Lei è stato responsabile economia del Pd durante la segreteria Zingaretti. Un giudizio su Elly Schlein?
«È positivo. Credo di condividere con Schlein la visione di fondo sui principali problemi che abbiamo di fronte e sulla strada da intraprendere. Difatti l’ho sostenuta al congresso, per quel che vale. Anche nel merito delle scelte concrete, mi sembra una persona coraggiosa e battagliera. Poi certo, guidare il Pd e provare a cambiarlo non è semplice, lo so bene, ci sono passato anch’io».

La destra, sia a livello globale che nazionale, si sta sempre più radicalizzando e sembra riuscire ad arrivare meglio alla “pancia” dei cittadini rispetto alla sinistra. La sua ricetta per recuperare consenso?
«Cambiare le politiche economiche investendo risorse a favore dei più deboli, per combattere le disuguaglianze. Realizzare una transizione ecologica che sia socialmente sostenibile, riattivare l’ascensore sociale tornando a dare speranza alle persone e ricomponendo la frattura che si è creata in questi decenni fra élite e popolo».

Quali saranno le conseguenze dei dazi di Trump sull’economia italiana ed europea?
«Temo catastrofiche, contrariamente a quel che il nostro governo ha cercato di far credere. Noi peraltro siamo uno dei Paesi più esposti ai dazi americani, con una percentuale di esportazioni più alta della media Ue. Le stime di Svimez parlano di 150mila posti di lavoro a rischio, nell’ipotesi di tariffe al 30 percento. Ci aspetta un periodo molto duro, che si tradurrà in una recessione economica, di cui già ci sono tutti i segni. Di questo, peraltro, l’attuale governo italiano, con la sua politica di arrendevolezza verso il tycoon, è in parte responsabile assieme alla commissione di Von der Leyen: la strategia dell’appeasement non funziona, anzi sortisce l’effetto opposto».

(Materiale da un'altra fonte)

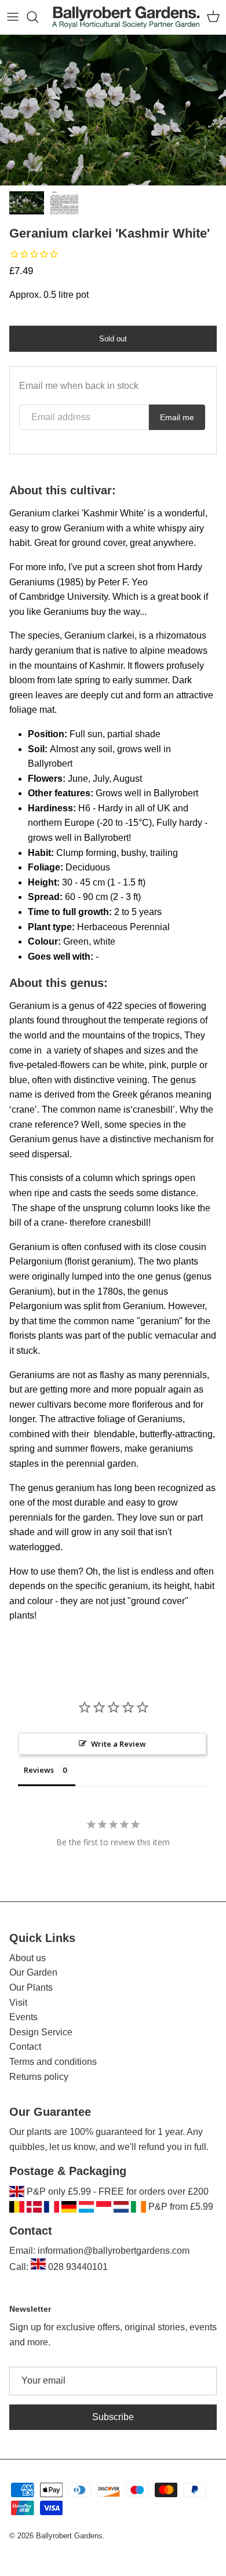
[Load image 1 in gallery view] (113, 110)
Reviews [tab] (39, 1770)
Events (23, 2017)
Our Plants (31, 1987)
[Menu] (12, 17)
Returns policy (38, 2077)
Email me (177, 417)
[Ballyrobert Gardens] (126, 17)
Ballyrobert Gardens (69, 2535)
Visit (18, 2002)
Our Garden (33, 1972)
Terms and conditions (53, 2062)
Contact (25, 2047)
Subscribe (113, 2417)
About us (27, 1958)
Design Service (40, 2032)
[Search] (38, 17)
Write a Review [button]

Le sanzioni alla Russia avevano l’intenzione di mettere Putin in ginocchio, ma non pare stia succedendo. Cosa ne pensa?
«All’inizio le sanzioni sono state troppo blande. Rivendico di essere stato fra i pochissimi, in Italia e in Occidente, ad averlo detto e scritto fin dall’inizio, nel 2022: allora c’era una finestra in cui il regime di Putin poteva effettivamente cadere e andava sfruttata con sanzioni ben più dure e coraggiose di quelle che furono ottimisticamente varate. A quel tempo si vollero adottare misure graduali, per dare alle nostre economie più tempo per adattarsi; dicendo però che avrebbero messo in ginocchio Putin in pochi mesi: si è visto! Il risultato è che quel tempo in più fu sfruttato innanzitutto dal regime di Putin. Si è trattato di un errore molto grave, di hybris, commesso dalle classi dirigenti europee e nordamericane nel loro insieme, con ben poche eccezioni. E al quale ormai mi pare sia difficile porre rimedio. Oggi quella russa è un’economia di guerra, autonoma dal punto di vista agricolo ed energetico e per il resto sostenuta dalla Cina, che è la maggiore potenza industriale del mondo; e il regime di Putin ha superato lo sbandamento iniziale, dopo che la presa di Kiev era fallita».

In Emilia-Romagna c’è un forte movimento cooperativo, a cui ha spesso fatto riferimento come modello positivo. Per quali motivi?
«Il benessere diffuso di cui ancora godiamo in Emilia-Romagna è in parte il risultato della cooperazione, benché anche su questo modello si addensino nubi piuttosto serie, a partire dalle conseguenze della crisi ecologica. Nei suoi tratti migliori, il movimento cooperativo è riuscito a coniugare benessere, libertà ed equità, perché alla competizione ha affiancato il mutuo aiuto e la partecipazione. Sono proprio i tre ingredienti di una buona economia, alternativa al modello dominante».